Conventional revenue drops 4.6% in 2013: CRTC

Accounting for the 2012 London Olympic Games, private sector spend on non-sports Canadian programming was up slightly (1%) year-over-year to $598.9 million.

The CRTC has released the conventional side of the 2013 television revenue story this week, showing a significant decline in advertising revenue across both the private and public broadcasting sector.

Private sector ad revenues, tied annually to Cancon spend, dropped by $74.7 million in 2013 year-over-year, contributing to a 4.6% decline in overall revenues.

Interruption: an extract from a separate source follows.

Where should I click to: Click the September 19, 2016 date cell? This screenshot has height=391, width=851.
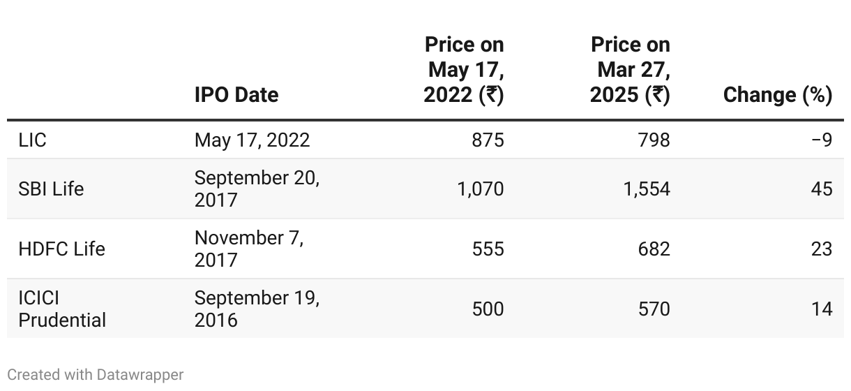(x=257, y=309)
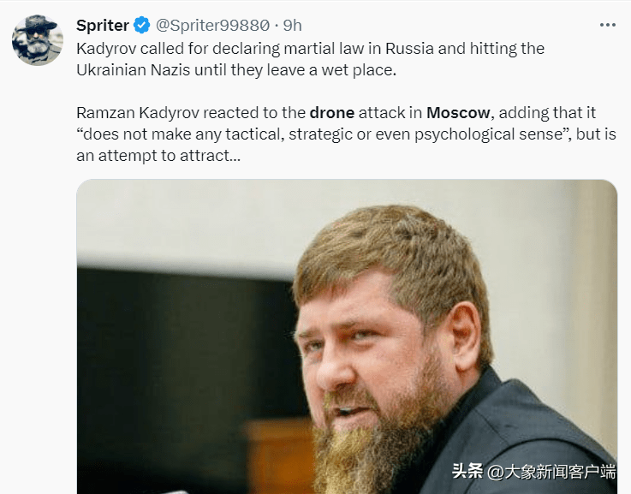This screenshot has height=494, width=631.
Task: Click the bold "drone" keyword
Action: click(x=332, y=113)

In 2012, overall revenues tipped over the $2 billion mark while 2013’s total landed just under, at $1.94 billion. CBC/SRC’s ad revenues dropped by 11% in 2013 to $331 million, showing a declining revenue stream even prior to the pubcaster’s loss of NHL broadcast rights for the 2014-2015 season.

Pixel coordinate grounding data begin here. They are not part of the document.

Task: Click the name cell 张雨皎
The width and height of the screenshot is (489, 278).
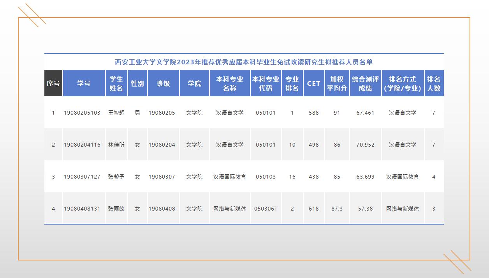Action: [116, 209]
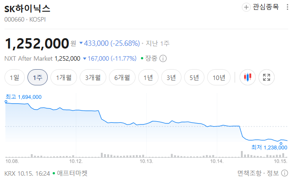Image resolution: width=290 pixels, height=182 pixels.
Task: Show the 3년 chart range
Action: (x=171, y=77)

Local television stations on the private side saw their revenues drop by 4.6% from $2.04 billion in 2012 to $1.94 billion in 2013. Expenses went from $1.92 billion in 2012 to $1.85 billion in 2013, a decrease of 3.5%. Profits before interest and taxes (PBIT) declined from $22.9 million to -$2.3 million, and the PBIT margin decreased from 1.1% to -0.1%.

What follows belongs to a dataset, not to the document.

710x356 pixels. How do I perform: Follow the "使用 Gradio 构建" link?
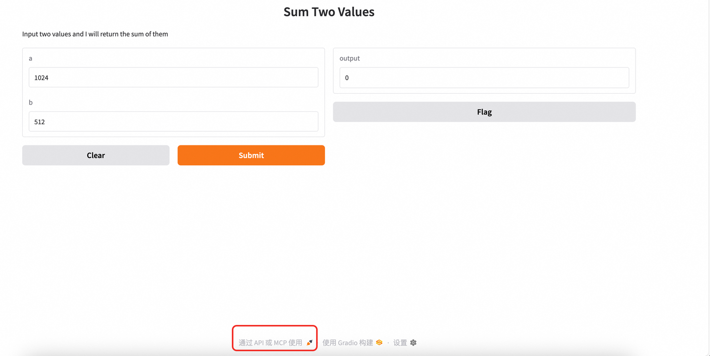[348, 343]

Revenues from the sale of local advertising declined from $355 million in 2012 to $351 million in 2013, a 1% decrease. Private local television stations also experienced a 5% decline in national advertising revenues from $1.35 billion in 2012 to $1.28 billion in 2013.

On the Canadian programming side, private conventional spend reached $605.4 million in 2013, an 8.5% decline compared to 2012. However, 2012’s spend included a significant boost from coverage of the London Olympic Summer Games; excluding sports, the tally rose 1% from $593.3 million to $598.9 million in 2013.  The CBC/SRC’s overall spend on Canadian programming in 2013 was $700.8 million, which totalled 97% of its $724.6 million programming budget.

Broken down, the 2013 spend per programming category reads: $66 million for drama; $73 million for human interest programs, $355.3 million for news; $7.9 million for long-form docs; $31.1 million for “other” informational programs; $24.5 million for music and variety shows, $19.4 million for game shows and $6.5 million for sports programming.

Total spend on Canadian-made programming across both sectors was $1.3 billion; indie producers received $139 million of that total, or around 10%.